Вернуться к А.Ю. Щербаков. Емельян Пугачев. Изнанка Золотого века

Армия начинает и проигрывает

Оставим на время Емельяна Пугачева, празднующего очередную победу, посмотрим на ситуацию с другой стороны.

В центре края, в Оренбурге, сведения о Пугачеве поступали в следующем порядке.

13 сентября пришла из Государственной Военной Коллегии «ориентировка» на беглеца из казанской тюрьмы Емельяна Пугачева. Всем властям предлагалось принять меры к его поимке. Внимания на это не обратили. Мало ли кто откуда сбежал. К тому же — где Казань и где Оренбург.

Следующий звоночек раздался через два дня. Это был рапорт коменданта яицкого городка Симонова за 10 сентября о том, что в округе шатается какой-то самозванец и что он, Симонов, отправил отряд на его поимку. Ну и что? Рутина.

Первый серьезный сигнал губернатор Оренбургской области генерал-поручик Иван Андреевич Рейнсдорп получил 21 сентября от того же Симонова. Комендант доносил, что «известный самозванец уже в собрании находится и сего числа, когда еще более соберется, намерен быть к здешнему городу». Рапорт болтался где-то четыре дня, хотя расстояние от Яицкого городка до Оренбурга — 250 километров. За два дня это расстояние преодолевается верхом без особого труда. А казак на сменных лошадях добирался за 12—14 часов.

Но пока что все эти сведения были известны только кругу высших ответственных работников. В городе о Пугачеве ничего не знали.
===============
СУТЬ ЗАДАНИЯ
Переведите, пожалуйста, на английский это предложение из отрывка о Пугачеве: «В центре края, в Оренбурге, сведения о Пугачеве поступали в следующем порядке». Данные здесь никакой роли не играют.

ДАННЫЕ
===============
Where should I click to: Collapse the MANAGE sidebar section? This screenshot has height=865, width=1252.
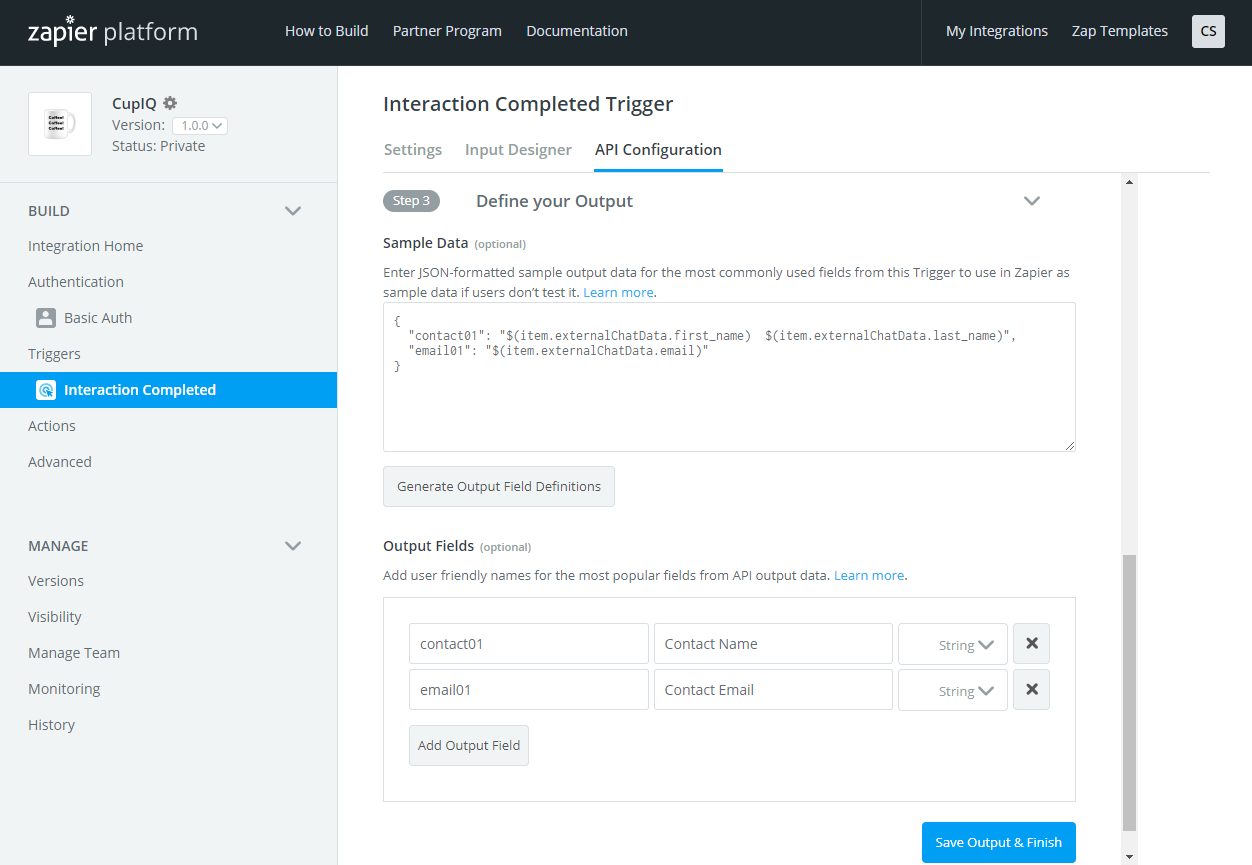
===============
ИТОГОВЫЙ ОТВЕТ
In the center of the region, in Orenburg, information about Pugachev arrived in the following order.